(DATASET RECORDS begins)

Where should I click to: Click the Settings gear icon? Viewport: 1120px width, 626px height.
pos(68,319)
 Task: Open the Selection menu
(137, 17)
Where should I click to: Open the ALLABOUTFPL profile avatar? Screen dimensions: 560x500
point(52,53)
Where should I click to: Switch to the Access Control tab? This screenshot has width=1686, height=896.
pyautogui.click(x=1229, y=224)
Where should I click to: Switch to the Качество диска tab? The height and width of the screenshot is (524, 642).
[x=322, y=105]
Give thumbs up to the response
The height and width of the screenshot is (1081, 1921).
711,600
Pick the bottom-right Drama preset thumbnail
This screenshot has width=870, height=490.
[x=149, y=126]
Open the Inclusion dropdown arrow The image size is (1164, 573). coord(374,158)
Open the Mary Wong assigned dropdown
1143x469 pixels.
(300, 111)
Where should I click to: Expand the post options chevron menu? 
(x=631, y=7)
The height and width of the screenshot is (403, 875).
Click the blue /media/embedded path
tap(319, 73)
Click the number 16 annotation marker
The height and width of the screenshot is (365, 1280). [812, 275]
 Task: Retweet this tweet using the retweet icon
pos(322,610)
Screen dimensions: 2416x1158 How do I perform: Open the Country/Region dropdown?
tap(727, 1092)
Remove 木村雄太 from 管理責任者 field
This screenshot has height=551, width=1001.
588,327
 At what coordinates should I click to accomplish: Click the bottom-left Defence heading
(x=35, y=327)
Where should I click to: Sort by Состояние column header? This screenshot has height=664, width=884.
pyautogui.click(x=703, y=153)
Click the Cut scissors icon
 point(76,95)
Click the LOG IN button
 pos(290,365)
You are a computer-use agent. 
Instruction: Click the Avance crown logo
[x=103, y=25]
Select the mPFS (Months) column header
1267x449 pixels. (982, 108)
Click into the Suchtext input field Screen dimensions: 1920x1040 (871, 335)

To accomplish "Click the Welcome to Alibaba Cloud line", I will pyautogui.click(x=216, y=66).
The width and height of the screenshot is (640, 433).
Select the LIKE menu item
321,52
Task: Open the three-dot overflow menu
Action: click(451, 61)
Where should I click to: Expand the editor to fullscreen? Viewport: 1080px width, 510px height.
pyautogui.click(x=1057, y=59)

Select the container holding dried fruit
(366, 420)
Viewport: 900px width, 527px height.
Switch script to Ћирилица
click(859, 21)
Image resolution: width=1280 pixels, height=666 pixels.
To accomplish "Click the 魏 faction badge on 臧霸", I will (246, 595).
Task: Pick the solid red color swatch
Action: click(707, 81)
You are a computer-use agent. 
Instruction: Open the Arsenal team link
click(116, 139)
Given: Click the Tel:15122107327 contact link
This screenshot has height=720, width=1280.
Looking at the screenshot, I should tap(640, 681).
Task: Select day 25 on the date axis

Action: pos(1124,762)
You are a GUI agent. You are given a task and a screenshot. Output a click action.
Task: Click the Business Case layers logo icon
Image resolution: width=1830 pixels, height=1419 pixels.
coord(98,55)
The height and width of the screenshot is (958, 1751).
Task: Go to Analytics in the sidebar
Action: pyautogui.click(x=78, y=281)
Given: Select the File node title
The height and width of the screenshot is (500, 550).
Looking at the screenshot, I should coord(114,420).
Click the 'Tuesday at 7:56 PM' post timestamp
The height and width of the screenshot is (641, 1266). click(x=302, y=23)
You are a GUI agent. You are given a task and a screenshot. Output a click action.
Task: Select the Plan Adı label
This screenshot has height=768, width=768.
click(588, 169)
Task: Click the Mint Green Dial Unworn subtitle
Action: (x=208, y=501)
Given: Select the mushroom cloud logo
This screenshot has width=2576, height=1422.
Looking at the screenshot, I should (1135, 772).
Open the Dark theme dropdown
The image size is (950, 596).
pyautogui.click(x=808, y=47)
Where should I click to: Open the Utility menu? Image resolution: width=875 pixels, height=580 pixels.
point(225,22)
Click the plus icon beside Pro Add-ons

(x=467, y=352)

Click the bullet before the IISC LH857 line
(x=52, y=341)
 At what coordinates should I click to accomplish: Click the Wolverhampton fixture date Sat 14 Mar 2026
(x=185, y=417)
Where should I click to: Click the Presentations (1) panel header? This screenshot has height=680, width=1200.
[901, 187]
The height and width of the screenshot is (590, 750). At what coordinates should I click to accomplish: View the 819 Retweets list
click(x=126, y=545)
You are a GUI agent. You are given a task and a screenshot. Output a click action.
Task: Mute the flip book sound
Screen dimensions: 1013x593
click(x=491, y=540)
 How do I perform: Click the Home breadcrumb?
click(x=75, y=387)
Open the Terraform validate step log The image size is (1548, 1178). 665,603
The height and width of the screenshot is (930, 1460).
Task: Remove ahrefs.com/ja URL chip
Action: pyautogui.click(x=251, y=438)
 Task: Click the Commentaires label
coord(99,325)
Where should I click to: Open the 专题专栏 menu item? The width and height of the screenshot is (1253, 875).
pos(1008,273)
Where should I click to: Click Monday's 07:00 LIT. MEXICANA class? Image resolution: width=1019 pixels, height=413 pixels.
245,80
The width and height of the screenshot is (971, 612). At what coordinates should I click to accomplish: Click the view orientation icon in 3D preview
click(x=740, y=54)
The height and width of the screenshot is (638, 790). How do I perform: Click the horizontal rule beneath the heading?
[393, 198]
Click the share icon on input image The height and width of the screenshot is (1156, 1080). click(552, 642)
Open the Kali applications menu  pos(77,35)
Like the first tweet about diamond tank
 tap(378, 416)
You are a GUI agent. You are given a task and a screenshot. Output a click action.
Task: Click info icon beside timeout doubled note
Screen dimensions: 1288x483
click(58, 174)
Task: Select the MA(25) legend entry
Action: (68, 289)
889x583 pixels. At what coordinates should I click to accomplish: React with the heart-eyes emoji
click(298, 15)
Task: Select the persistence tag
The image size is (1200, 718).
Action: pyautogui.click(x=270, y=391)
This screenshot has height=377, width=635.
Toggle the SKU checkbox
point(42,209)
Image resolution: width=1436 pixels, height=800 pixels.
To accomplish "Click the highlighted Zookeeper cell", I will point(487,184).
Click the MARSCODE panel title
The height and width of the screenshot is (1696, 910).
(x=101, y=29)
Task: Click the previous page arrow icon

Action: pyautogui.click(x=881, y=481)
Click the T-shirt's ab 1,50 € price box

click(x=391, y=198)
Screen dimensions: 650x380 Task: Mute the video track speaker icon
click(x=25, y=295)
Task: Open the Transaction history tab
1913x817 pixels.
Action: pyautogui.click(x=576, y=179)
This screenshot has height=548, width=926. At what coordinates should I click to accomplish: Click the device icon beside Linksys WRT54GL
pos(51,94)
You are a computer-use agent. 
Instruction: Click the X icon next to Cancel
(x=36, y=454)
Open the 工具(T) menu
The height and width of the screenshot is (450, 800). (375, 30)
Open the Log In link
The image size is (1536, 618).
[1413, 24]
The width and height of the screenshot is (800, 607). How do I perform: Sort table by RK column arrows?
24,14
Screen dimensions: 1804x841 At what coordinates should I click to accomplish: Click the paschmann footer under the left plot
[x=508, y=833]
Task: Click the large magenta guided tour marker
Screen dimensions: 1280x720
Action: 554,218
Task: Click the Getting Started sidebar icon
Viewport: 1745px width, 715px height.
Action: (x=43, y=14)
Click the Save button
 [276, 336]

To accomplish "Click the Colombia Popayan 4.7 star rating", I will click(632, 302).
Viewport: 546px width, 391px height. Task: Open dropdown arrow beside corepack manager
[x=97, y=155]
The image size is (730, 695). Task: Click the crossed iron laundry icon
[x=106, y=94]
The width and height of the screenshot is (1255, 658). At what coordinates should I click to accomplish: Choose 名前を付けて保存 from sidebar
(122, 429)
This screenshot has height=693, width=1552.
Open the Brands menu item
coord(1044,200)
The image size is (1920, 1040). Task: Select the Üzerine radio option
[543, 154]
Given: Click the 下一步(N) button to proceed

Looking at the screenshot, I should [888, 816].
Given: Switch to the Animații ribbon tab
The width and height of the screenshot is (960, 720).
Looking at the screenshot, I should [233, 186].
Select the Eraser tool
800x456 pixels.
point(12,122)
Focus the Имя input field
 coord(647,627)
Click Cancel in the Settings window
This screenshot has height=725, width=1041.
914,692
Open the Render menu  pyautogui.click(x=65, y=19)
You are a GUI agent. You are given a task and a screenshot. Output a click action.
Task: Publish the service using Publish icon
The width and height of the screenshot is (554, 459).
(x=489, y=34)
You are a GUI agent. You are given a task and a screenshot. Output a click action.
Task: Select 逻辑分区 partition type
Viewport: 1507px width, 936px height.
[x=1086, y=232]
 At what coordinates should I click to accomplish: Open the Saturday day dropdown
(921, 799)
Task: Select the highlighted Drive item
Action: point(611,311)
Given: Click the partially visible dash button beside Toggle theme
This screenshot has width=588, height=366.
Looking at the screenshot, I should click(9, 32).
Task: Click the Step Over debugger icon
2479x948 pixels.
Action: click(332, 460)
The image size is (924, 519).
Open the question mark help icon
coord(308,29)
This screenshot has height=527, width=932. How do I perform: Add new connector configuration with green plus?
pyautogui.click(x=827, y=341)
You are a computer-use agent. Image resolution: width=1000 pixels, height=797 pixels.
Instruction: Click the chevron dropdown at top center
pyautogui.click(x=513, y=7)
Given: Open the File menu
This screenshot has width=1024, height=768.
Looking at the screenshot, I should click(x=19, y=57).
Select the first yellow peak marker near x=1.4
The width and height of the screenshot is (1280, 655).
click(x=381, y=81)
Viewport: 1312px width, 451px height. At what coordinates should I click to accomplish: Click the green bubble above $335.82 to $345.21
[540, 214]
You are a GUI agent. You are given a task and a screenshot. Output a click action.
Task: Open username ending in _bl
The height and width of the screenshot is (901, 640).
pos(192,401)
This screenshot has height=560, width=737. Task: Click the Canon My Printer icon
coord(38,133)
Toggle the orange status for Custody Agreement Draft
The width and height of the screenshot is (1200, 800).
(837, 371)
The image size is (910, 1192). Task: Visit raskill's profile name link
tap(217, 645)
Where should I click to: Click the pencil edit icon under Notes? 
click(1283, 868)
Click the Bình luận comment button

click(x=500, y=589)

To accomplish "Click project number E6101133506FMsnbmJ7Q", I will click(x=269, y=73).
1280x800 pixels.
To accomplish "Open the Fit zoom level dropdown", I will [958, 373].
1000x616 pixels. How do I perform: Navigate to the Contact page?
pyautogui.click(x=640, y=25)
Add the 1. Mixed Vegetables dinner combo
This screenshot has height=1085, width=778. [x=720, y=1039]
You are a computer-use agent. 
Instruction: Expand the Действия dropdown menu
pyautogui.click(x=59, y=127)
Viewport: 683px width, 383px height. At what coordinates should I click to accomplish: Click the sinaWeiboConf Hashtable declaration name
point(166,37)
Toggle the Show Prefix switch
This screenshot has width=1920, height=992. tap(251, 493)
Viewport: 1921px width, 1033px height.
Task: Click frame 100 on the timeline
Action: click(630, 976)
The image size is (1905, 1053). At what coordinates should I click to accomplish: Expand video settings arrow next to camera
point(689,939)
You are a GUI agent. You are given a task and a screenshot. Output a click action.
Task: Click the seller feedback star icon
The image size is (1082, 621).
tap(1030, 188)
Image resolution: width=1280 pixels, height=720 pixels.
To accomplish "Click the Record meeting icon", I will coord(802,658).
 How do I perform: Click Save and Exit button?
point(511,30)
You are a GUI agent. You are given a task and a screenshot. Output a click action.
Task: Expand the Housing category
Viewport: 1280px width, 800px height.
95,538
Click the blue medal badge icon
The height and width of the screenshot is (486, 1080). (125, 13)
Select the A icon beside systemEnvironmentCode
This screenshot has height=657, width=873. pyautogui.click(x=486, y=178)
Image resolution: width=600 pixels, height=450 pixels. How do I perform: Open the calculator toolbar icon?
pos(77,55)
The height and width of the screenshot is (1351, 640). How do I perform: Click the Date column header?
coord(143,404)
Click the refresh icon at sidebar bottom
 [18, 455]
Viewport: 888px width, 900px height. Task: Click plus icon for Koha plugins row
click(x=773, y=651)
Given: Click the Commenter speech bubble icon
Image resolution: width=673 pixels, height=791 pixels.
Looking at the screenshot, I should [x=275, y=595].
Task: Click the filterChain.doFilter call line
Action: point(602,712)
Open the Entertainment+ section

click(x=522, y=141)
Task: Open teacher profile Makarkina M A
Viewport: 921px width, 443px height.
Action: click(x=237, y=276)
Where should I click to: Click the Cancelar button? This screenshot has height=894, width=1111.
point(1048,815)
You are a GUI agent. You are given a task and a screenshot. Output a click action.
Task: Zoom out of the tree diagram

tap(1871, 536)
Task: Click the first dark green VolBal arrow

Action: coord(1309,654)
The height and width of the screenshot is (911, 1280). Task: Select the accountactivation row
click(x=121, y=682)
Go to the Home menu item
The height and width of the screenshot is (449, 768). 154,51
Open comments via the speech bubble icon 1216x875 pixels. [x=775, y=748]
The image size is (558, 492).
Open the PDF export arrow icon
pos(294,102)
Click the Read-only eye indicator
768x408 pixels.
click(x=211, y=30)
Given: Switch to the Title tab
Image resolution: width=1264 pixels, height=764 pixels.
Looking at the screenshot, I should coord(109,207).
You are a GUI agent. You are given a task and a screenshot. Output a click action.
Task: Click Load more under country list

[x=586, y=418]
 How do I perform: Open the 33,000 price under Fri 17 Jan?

(DATASET RECORDS ends)

WHAT THE EXERCISE ASKS
Among the records, find each line where the word "speech" occurs, and copy it.

RESPONSE TO THIS TASK
Given: Click the Commenter speech bubble icon
Open comments via the speech bubble icon 1216x875 pixels. [x=775, y=748]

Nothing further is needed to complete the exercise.